Explore the words cloud of the Mari.Time project. It provides you a very rough idea of what is the project "Mari.Time" about.
The following table provides information about the project.
|Coordinator Country||Austria [AT]|
|Total cost||2˙000˙000 €|
|EC max contribution||2˙000˙000 € (100%)|
1. H2020-EU.1.1. (EXCELLENT SCIENCE - European Research Council (ERC))

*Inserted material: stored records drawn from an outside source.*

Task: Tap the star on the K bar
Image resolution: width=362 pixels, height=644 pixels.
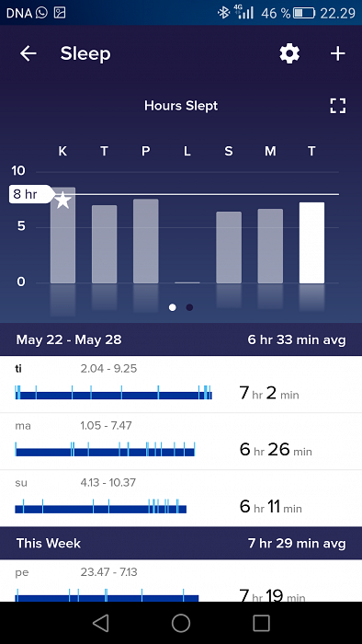Action: [62, 201]
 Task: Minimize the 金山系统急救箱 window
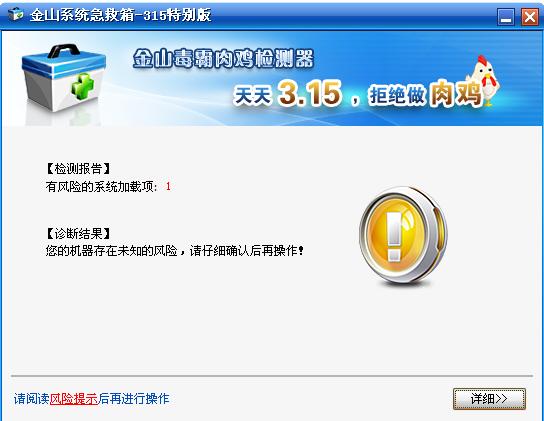[x=506, y=16]
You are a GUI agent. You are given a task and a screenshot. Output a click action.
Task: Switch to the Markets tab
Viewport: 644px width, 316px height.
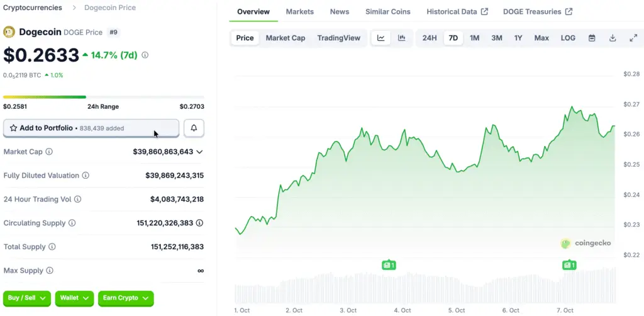(x=299, y=11)
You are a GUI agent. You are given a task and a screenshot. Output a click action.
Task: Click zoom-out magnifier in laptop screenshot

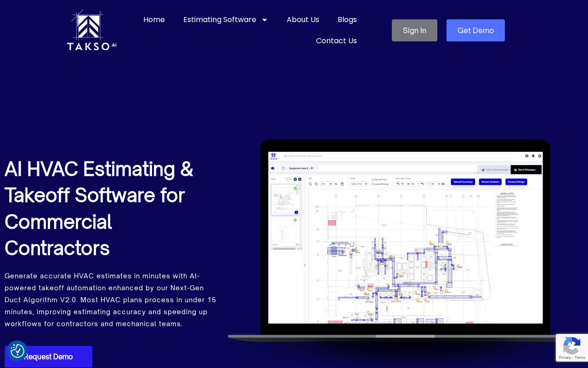(310, 184)
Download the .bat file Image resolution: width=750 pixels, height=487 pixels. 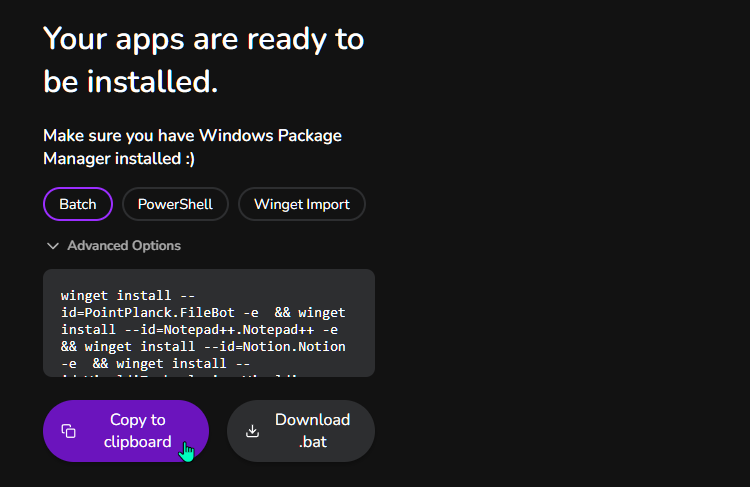pyautogui.click(x=301, y=431)
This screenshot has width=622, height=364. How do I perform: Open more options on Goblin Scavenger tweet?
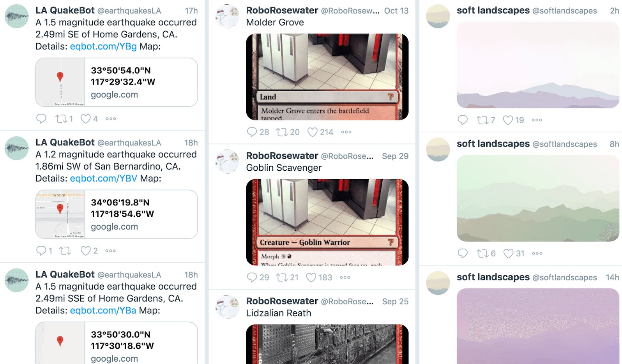tap(345, 277)
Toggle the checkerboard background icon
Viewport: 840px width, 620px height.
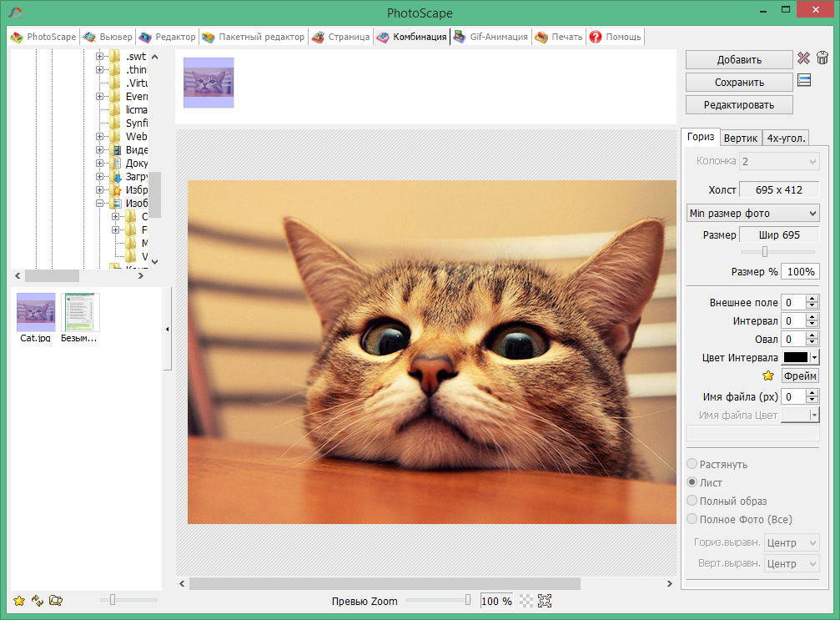pyautogui.click(x=526, y=601)
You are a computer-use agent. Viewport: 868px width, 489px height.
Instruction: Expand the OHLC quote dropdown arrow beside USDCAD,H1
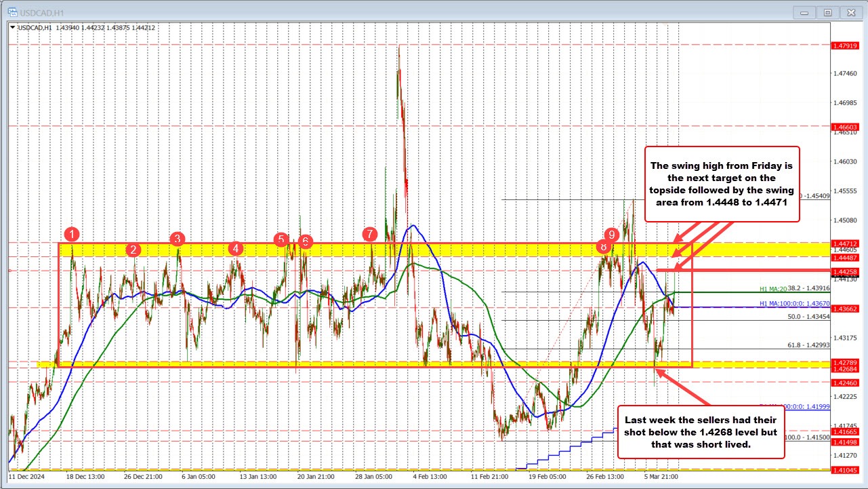tap(12, 28)
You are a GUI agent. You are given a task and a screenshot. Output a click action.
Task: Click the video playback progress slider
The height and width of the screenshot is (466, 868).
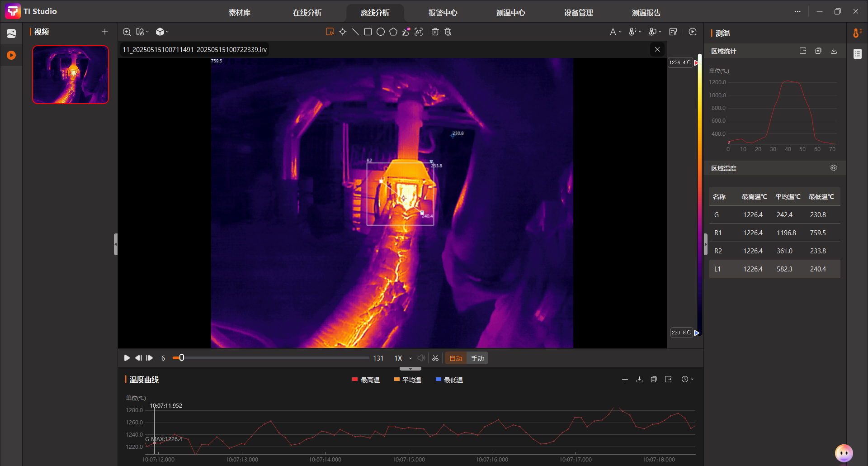[x=271, y=358]
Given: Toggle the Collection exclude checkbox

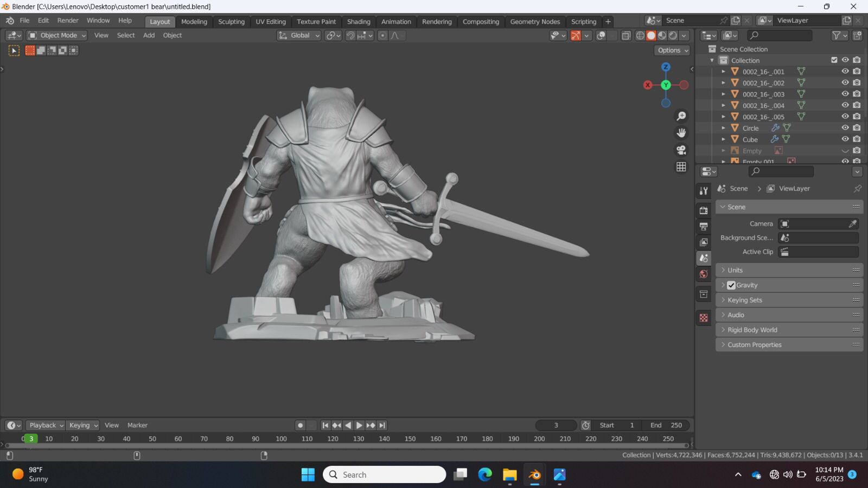Looking at the screenshot, I should (x=834, y=60).
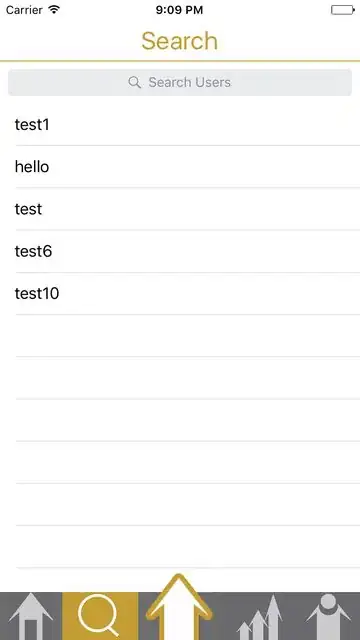Viewport: 360px width, 640px height.
Task: Click the magnifier icon inside search bar
Action: (134, 82)
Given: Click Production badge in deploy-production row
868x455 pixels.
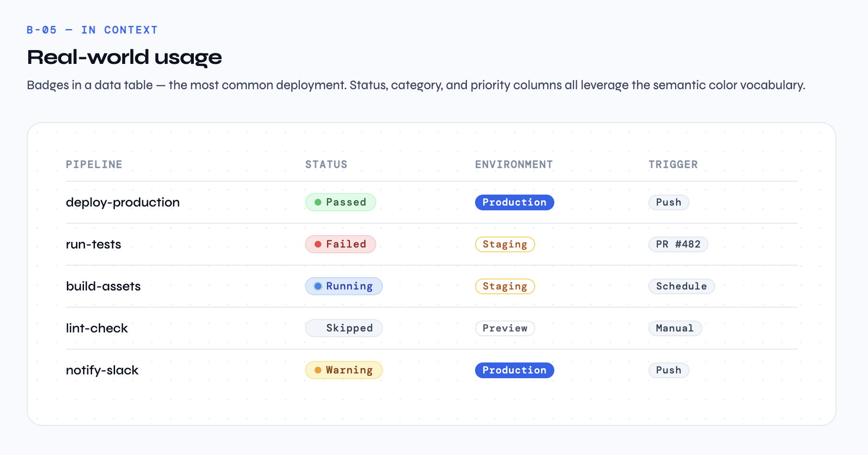Looking at the screenshot, I should (x=514, y=202).
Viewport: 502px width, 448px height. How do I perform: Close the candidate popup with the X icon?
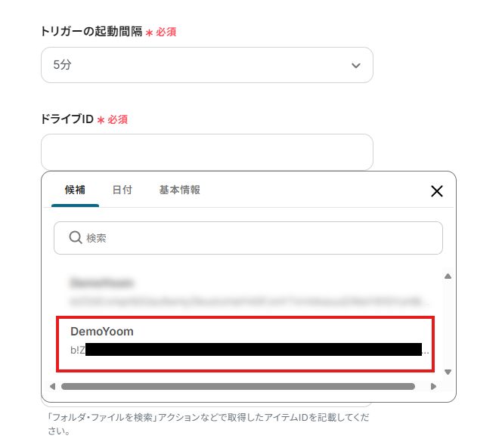(437, 191)
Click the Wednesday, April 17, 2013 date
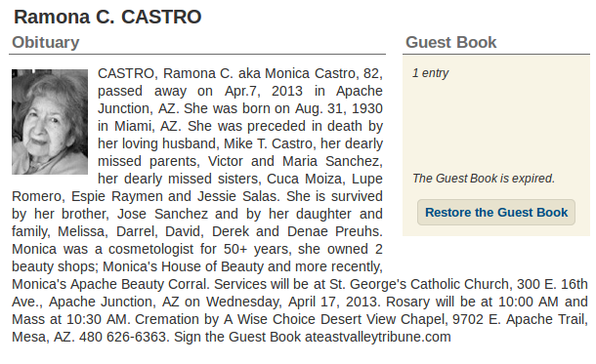The width and height of the screenshot is (596, 364). [291, 302]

|Duration (year-month-day)||from 2020-01-01 to 2024-12-31|
Take a look of project's partnership.
The correct timing of biological processes is crucial for organisms. The moon is an important timing cue for numerous marine species, ranging from brown and green algae to corals, worms and fishes. It acts either directly or via the synchronization of monthly (circalunar) inner clocks. Such lunar timing mechanisms typically control the gonadal maturation and behavioral changes associated with reproductive rhythms, including spectacular mass-spawning events. Despite their biological importance, the mechanisms underlying circalunar clocks, as well as their responses to naturalistic stimuli are unknown. My lab has spearheaded research into the mechanisms underlying circalunar timing systems, establishing tools and resources for two well-suited, complementary animal models: Platynereis dumerilii and Clunio marinus. We unraveled first principles of the circalunar clock, e.g. its continuous function in the absence of oscillation of the daily (circadian) clock. Recent unpublished work revealed the first gene that functionally impacts on circalunar rhythms. By capitalizing on these powerful tools and key findings, my lab is in a leading position to dissect the mechanisms of circalunar clocks and their interaction with other rhythms and the environment via three objectives: (1) A reverse genetic approach to unravel how nocturnal light sets the phase of the monthly clock. (2) A forward genetic screen to identify molecules involved in the circalunar clock, an experimental strategy that was the key to unravel the principles of animal circadian clocks. (3) By growing animals in outside tanks and subjecting them to established analyses, we will test our lab-based results in more naturalistic conditions. This project will substantially deepen our mechanistic insight into marine rhythms – ecologically important phenomena – and provide a first basis to predict how environmental changes might impact on timing systems of crucial importance to many marine species and likely beyond.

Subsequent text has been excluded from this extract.